Le prix de l’inconséquence

Des maisons vieillottes, laissant trôner fièrement à la face du monde ce qui, dans des circonstances normales, passerait pour une dépense superflue et inappropriée : une petite parabole

Cette petite parabole c’est, chaque mois, l’obligation de débourser cinq mille francs CFA pour le bouquet numérique le plus abordable. Si cet effort est fait sur un an, c’est soixante mille francs CFA sortis.

 

Pour avoir une idée de ce que peut une pareille somme au Cameroun, concevez que soixante mille francs CFA représentent :
Une pension scolaire complète, et quelques fournitures dans une école primaire ordinaire ;
La totalité des frais universitaires dans une université d’état avec un reliquat de dix mille francs…
La liste des usages possibles d’une telle somme est sans fin.

Pourtant quelqu’un, dans ces maisons aux murs décrépits et aux toitures usées, a pensé qu’il valait mieux investir une pareille somme dans l’achat d’un bouquet numérique. Ajoutez-y des dépenses ponctuelles comme les frais d’installation, le recours à un technicien en cas de panne ou l’envie de monter en gamme parmi les offres offertes, même l’espace d’un seul mois. Les frais augmentent. Tant d’argent pour, somme toute, du divertissement puisqu’au final, il ne s’agit que de cela pour l’essentiel : se gaver de fictions et de musique.

Ceci est révélateur de deux choses au moins dans la société camerounaise : une

mauvaise hiérarchisation des besoins et l’absence de projection. Attitudes plus que toutes autres faisant le lit de cette pauvreté qui est devenue tout à la fois une épidémie (elle touche un grand nombre de personnes et se propage), une pandémie (elle touche un grand nombre de personnes dans tout le pays), et une endémie (elle existe de façon permanente dans le pays).

Bien sûr, tout est relatif !

La notion de priorité varie d’une personne à l’autre. De plus, nul n’est tenu de sacrifier les plaisirs d’un présent certain à un meilleur avenir hypothétique.

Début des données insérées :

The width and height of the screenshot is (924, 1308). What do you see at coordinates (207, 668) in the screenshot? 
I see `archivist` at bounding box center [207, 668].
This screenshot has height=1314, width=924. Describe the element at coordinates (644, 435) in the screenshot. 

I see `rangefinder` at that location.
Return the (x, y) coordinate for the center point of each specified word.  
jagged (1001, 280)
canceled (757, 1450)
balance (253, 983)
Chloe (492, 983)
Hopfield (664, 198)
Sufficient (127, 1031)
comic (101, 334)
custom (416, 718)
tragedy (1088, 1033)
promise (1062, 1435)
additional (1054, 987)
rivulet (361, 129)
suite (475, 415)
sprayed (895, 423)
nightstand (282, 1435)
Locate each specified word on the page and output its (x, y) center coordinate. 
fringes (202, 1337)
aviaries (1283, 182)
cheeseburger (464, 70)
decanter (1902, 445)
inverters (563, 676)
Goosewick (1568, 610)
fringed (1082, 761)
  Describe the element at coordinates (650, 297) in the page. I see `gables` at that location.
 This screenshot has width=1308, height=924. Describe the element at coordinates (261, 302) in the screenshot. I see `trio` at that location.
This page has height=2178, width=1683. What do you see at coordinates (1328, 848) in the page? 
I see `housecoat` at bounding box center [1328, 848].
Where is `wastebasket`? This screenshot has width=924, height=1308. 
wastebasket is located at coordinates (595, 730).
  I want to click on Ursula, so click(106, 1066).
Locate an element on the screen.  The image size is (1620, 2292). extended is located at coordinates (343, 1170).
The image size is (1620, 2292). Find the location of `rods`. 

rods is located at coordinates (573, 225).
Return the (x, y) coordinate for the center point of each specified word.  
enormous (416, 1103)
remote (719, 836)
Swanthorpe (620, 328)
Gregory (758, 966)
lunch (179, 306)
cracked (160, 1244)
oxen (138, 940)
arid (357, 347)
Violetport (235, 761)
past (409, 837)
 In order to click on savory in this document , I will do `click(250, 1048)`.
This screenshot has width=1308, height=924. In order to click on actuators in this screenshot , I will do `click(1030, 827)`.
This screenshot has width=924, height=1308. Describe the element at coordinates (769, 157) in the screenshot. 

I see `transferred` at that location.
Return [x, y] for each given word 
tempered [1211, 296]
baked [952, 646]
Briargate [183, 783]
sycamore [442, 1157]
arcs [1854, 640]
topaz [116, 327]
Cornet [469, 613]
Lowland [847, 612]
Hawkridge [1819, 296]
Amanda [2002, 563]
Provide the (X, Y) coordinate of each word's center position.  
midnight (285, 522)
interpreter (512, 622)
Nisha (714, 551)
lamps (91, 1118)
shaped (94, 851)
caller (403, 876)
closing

Cependant, le quotidien de certaines existences, et le crépuscule de certaines autres, font admirer de pathétiques tableaux de sombre indigence qui font constater que trois règles d’or sont oubliées ou inconnues de beaucoup :

Pouvoir distinguer entre le nécessaire et le superflu. S’accommoder uniquement du premier, et négliger le second lorsque les revenus pour faire autrement sont insuffisants ;

Demain se prépare aujourd’hui, et ce demain-là arrive bien souvent assez tôt ;

La vie n’est pas une succession de parenthèses fermées. La vie est plutôt comparable à un fil tendu à l’intérieur d’une seule parenthèse. Les choix d’aujourd’hui sont des impulsions faits à un point quelconque de ce fil. La force ou non mise détermine la puissance et la durée de l’onde se propageant tout son long.

Ignorer ces règles, c’est courir le risque de devoir payer un jour le prix de l’inconséquence.

Pas besoin de creuser dans l’histoire pour éprouver la véracité de cette conclusion.

L’actualité est là pour nous édifier.

Le triste spectacle des appels à l’aide des artistes hors circuit devenus nécessiteux, la déchéance des « anciennes gloires sportives » ne devant plus leur survie qu’à la générosité publique, et la pitoyable rengaine plaintive de tous ces anciens actifs , plus ou moins prospères durant leurs beaux jours, ruant dans les bras de dame misère à la fin de leur vie sont la conséquence de l’inconséquence.

Ce qui est vrai des hommes, l’est des communautés et des états.